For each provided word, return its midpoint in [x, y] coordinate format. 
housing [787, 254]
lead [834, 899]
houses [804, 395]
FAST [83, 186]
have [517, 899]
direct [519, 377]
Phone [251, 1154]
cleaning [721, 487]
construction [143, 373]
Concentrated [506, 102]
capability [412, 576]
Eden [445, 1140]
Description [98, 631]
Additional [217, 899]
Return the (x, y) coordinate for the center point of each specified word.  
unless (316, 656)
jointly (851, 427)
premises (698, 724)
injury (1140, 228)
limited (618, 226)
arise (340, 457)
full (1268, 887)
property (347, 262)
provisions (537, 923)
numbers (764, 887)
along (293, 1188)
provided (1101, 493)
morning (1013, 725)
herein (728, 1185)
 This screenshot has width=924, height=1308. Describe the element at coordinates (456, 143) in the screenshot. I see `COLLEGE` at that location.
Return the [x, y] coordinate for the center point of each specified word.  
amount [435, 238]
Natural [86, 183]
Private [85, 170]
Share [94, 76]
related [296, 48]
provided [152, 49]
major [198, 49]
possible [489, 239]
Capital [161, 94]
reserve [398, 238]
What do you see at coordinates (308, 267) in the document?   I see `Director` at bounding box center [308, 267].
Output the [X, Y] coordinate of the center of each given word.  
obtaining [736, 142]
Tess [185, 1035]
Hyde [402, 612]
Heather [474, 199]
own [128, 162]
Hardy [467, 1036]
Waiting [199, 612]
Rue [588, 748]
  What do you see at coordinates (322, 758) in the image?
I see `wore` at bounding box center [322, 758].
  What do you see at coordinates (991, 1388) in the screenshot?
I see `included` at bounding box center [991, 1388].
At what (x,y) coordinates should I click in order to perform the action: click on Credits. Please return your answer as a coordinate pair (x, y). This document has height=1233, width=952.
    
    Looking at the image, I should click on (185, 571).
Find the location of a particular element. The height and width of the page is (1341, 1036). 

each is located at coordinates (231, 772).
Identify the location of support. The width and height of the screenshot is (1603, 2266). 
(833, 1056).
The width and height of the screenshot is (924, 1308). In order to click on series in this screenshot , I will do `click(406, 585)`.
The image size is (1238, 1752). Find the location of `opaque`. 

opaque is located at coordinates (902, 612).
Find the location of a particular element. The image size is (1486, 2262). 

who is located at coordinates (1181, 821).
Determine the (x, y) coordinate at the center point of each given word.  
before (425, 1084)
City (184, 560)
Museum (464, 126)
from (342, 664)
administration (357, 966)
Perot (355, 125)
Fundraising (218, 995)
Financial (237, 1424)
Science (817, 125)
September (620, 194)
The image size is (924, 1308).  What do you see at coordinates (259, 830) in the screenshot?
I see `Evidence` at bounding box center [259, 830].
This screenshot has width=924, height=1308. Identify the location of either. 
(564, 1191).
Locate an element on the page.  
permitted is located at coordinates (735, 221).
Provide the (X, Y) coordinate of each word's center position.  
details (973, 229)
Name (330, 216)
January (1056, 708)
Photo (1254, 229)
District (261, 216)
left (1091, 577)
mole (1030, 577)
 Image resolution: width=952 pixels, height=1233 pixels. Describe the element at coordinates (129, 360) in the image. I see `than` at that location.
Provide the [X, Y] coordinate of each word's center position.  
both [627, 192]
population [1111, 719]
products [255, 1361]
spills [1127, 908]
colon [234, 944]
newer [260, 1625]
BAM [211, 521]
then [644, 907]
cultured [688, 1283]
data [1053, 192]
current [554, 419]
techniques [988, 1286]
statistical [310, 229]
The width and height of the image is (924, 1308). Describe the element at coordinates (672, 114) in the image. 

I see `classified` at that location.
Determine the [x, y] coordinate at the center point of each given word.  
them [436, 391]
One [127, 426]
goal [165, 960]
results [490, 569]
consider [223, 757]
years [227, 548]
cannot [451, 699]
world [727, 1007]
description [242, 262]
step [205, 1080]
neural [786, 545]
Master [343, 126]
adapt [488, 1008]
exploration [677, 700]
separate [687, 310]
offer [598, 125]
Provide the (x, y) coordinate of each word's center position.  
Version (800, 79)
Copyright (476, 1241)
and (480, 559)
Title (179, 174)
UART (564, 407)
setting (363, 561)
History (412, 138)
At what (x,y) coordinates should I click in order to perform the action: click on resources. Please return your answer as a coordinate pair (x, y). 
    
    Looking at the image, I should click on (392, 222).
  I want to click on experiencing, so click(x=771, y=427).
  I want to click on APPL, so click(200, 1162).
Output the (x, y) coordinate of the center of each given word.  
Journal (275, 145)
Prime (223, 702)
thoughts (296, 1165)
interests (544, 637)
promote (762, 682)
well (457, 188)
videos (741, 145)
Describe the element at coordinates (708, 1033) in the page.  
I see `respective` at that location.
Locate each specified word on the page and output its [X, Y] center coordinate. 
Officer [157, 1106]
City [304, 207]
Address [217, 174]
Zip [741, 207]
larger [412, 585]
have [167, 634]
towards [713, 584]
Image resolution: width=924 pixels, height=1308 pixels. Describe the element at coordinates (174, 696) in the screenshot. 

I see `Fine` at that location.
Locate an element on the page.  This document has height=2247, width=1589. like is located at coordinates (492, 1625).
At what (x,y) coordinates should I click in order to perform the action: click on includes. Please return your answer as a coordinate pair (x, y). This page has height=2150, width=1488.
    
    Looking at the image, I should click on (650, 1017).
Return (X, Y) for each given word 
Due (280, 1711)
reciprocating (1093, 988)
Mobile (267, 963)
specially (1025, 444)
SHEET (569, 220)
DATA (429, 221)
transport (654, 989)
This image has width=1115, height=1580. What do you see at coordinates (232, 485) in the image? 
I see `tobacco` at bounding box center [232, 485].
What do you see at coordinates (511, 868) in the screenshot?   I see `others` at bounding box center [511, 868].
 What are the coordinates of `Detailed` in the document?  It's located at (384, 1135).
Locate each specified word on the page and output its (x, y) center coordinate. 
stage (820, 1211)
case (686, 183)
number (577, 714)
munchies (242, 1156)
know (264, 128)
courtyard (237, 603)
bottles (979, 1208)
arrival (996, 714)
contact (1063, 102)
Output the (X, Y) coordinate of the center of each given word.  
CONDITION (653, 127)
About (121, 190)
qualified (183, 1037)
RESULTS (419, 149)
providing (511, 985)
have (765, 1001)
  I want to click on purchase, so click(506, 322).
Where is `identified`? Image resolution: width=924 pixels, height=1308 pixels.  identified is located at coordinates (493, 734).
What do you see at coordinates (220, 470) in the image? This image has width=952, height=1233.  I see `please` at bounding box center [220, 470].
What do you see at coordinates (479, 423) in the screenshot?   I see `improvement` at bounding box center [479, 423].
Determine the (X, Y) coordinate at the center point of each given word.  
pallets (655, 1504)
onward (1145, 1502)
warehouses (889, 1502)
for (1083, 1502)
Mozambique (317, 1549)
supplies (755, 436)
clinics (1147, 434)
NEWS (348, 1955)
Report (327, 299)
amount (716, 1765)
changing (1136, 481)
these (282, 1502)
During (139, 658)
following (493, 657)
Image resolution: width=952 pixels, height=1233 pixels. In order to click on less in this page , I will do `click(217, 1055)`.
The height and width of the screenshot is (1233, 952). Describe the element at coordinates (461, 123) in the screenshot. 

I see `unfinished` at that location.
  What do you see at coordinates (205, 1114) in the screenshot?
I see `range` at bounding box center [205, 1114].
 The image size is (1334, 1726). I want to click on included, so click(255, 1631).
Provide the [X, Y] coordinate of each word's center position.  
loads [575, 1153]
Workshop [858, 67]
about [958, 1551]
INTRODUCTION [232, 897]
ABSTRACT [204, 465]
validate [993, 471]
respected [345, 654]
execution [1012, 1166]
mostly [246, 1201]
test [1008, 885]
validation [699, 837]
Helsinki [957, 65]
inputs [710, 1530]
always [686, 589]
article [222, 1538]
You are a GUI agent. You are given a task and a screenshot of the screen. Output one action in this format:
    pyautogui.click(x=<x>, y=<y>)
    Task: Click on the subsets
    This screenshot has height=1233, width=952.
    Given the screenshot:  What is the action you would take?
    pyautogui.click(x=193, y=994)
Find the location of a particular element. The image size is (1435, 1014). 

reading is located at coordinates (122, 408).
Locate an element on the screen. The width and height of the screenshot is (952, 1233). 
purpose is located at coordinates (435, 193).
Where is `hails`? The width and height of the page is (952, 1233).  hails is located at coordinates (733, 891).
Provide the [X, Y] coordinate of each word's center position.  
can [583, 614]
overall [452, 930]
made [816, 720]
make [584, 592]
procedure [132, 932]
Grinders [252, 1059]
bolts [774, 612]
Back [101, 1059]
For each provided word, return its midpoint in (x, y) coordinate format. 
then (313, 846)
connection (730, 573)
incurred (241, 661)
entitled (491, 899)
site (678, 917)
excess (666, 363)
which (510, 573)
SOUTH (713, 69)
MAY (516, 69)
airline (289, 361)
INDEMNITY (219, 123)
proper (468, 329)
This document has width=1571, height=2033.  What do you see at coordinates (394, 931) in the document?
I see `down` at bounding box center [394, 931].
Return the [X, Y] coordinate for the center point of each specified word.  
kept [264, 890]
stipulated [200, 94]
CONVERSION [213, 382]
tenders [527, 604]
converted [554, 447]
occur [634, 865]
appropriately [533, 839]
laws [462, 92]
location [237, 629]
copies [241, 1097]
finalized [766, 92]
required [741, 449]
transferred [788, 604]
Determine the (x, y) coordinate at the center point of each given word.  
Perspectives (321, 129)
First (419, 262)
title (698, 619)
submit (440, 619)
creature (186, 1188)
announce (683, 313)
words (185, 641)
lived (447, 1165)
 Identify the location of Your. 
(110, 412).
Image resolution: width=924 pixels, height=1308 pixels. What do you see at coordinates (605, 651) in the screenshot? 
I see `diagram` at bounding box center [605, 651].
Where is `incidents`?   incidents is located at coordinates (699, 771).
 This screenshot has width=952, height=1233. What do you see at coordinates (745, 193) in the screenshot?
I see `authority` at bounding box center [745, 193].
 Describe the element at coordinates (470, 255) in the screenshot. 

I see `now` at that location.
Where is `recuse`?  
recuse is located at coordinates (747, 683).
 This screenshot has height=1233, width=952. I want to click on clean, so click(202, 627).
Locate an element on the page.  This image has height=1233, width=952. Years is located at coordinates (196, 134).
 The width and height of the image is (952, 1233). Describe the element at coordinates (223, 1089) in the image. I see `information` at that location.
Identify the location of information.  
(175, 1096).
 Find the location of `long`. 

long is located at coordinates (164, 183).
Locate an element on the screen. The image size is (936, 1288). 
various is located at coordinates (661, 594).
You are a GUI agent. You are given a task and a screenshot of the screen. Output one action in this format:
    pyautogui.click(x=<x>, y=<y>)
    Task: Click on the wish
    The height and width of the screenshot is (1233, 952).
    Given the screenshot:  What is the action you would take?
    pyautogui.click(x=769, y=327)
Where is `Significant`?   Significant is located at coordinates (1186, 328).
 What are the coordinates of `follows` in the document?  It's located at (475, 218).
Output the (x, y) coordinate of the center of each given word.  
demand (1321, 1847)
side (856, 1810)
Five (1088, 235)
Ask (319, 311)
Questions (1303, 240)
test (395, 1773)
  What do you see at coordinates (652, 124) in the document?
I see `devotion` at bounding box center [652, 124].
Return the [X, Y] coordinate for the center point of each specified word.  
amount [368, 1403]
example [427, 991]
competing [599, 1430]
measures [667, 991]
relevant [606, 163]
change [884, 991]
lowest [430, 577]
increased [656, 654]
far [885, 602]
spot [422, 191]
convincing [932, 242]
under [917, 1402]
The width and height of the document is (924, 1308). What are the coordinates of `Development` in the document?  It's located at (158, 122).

» **SHORT EXERCISE**: Output the stretch of entries from the start through the line containing "property (347, 262)", including both ends, copied line for line without any change.

» **ANSWER TO THIS PROBLEM**:
For each provided word, return its midpoint in [x, y] coordinate format. 
housing [787, 254]
lead [834, 899]
houses [804, 395]
FAST [83, 186]
have [517, 899]
direct [519, 377]
Phone [251, 1154]
cleaning [721, 487]
construction [143, 373]
Concentrated [506, 102]
capability [412, 576]
Eden [445, 1140]
Description [98, 631]
Additional [217, 899]
Return the (x, y) coordinate for the center point of each specified word.  
unless (316, 656)
jointly (851, 427)
premises (698, 724)
injury (1140, 228)
limited (618, 226)
arise (340, 457)
full (1268, 887)
property (347, 262)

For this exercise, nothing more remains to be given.